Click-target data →

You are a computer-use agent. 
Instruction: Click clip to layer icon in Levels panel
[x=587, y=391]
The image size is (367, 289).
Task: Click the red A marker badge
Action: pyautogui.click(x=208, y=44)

GOAL OF THE EXERCISE → Echo each line of the records verbatim.

ANSWER IN FULL →
You are a computer-use agent. 
Instruction: Click clip to layer icon in Levels panel
[x=587, y=391]
The image size is (367, 289).
Task: Click the red A marker badge
Action: pyautogui.click(x=208, y=44)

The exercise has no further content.